Can bonus clawback provisions restrict an employee's ability to work elsewhere?

The High Court recently had to consider whether a bonus clawback provision was an unreasonable restraint of trade.   

It is common to find clauses in employment contracts governing what will happen to bonuses if an employee resigns before or within a short period after a bonus has been paid.  In Steel v Spencer Road LLP trading as The Omerta Group ("Omerta"), the employee was remunerated via a basic annual salary plus a discretionary bonus.  The bonus was conditional on (1) the employee staying in employment for 3 months from the date of payment of any bonus and (2) not having given or been given notice to terminate his contract prior to the end of the 3 month period.

The employee received substantial bonuses during his, almost, 7 years working for Omerta.  In January 2022, this amounted to £187,500, which was nearly 3 times his basic salary.  The employee then resigned in February 2022.  In accordance with the terms of his employment contract, Omerta requested repayment of the bonus.  When the employee refused Omerta served a statutory demand for the full amount of the bonus plus over £12,000 in legal fees.  The employee applied to the Insolvency and Company Courts ("ICC") to have the statutory demand set aside, contending that the clawback provisions operated as an unreasonable restraint of trade, or were penalty clauses and therefore unenforceable.  The ICC dismissed the application.  Although the employee repaid the bonus, he appealed the ICC judgment as regards the restraint of trade issue to the High Court.

When considering the arguments presented by the employee, the High Court found, approving an earlier case with similar facts, that while a bonus scheme conditional on an employee remaining in employment for a specified time does act as a disincentive to resign, it does not amount to a restraint of trade.  The High Court was also not persuaded that the ICC judge had wrongly applied the two stages of the "restraint of trade test", nor that other clauses in the employment contract - specifically a 3 month notice period and a thirteen week post-termination restriction on working for a competitor - operated as a significant disincentive to resign and should have been considered.  Finally, the High Court held that the application to have the statutory demand set aside was not a novel case, but rather one that had been decided on the basis of established legal precedent that the ICC judge had correctly applied.

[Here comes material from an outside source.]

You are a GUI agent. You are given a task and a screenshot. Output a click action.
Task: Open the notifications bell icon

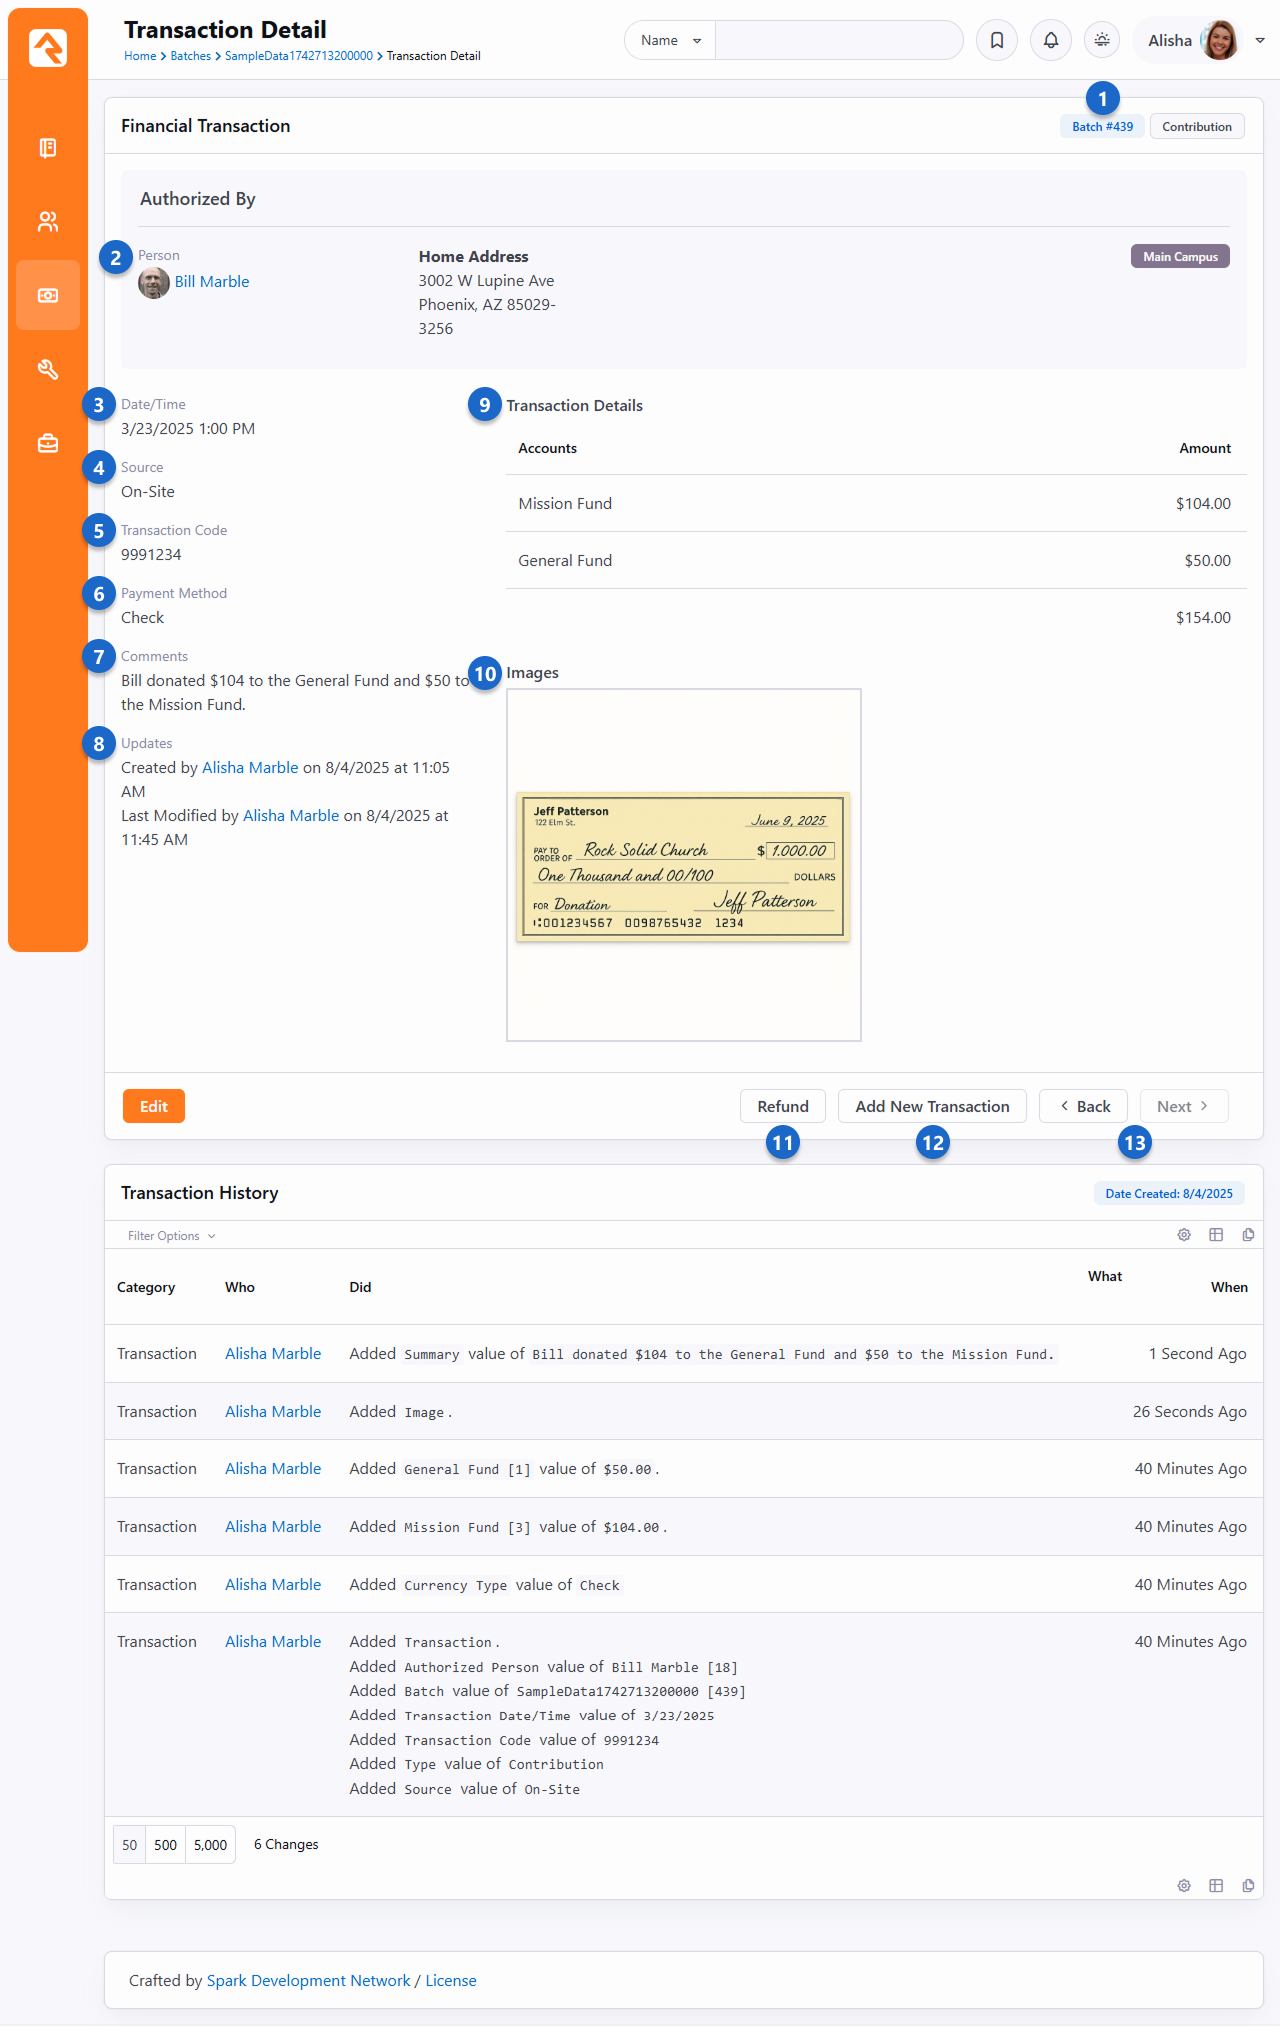point(1050,40)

Although this case does provide some comfort for employers that a bonus clawback will not amount to an unreasonable restraint of trade (even if it does act as a disincentive from resigning), each case will turn on its own facts.  In order to reduce the likelihood of issues arising employers should ensure that contractual terms (including notice periods and post termination restrictions as well as clawback provisions) can be easily and fully understood by employees.  The clawback provisions themselves should be clearly drafted and not disproportionate, acting as a disincentive to resignation rather than a restraint of trade.